Improved working conditions, The cost savings achieved by retrenchment exercises can be channelled towards improving working conditions for the remaining staff.

However, in some cases only marginal improvements have been recorded while in isolated cases, conditions are actually reported to have worsened.

Business start-ups — Retrenchment exercises are often accompanied by an entrepreneurial rash or what Simon Kayereka, an entrepreneur and strategy consultant, calls “entrepreneurial seizures” because they are usually involuntary and short-lived.

New businesses suddenly come into existence as retrenchees try to enhance the plasticity of their packages in order to generate income on a sustainable basis.

Some will fail and others will succeed.

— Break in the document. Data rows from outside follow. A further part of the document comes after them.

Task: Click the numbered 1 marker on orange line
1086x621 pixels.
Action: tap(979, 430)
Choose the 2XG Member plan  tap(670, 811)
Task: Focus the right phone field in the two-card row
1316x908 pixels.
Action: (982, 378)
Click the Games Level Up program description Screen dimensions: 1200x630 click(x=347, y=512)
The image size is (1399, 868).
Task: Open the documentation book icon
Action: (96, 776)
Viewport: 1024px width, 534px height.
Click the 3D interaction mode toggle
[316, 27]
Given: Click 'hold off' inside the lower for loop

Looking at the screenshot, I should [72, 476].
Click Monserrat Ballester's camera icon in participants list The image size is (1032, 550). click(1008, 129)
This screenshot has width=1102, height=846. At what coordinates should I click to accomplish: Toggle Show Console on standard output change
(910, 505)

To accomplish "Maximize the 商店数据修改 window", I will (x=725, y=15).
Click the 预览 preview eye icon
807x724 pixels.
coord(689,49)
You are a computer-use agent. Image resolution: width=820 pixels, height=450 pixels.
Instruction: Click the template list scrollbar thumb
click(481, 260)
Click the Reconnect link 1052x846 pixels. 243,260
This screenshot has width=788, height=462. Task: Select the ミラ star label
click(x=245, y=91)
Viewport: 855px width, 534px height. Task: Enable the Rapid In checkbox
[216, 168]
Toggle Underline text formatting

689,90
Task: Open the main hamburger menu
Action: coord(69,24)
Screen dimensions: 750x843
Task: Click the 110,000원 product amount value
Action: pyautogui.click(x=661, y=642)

But either way, new skills will have been learnt in the process.

Giving advice to retrenched RBZ workers in early 2011 Gideon Gono implored them “. . . to look at the event as an opportunity to go out there and be an employer, use whatever little retrenchment package one gets to start something of a business, however small”.

Diversion of critical financial resources towards non-productive purposes, Bankers and industrialists have voiced concerns about how retrenchment militates against capacity building.

Confederation of Zimbabwe Industry (CZI) president Joseph Kanyekanye once said that retrenchment “takes the little money away from building capacity to funding redundancy.”

Weigh in with your insights on omen.muza@gmail.com.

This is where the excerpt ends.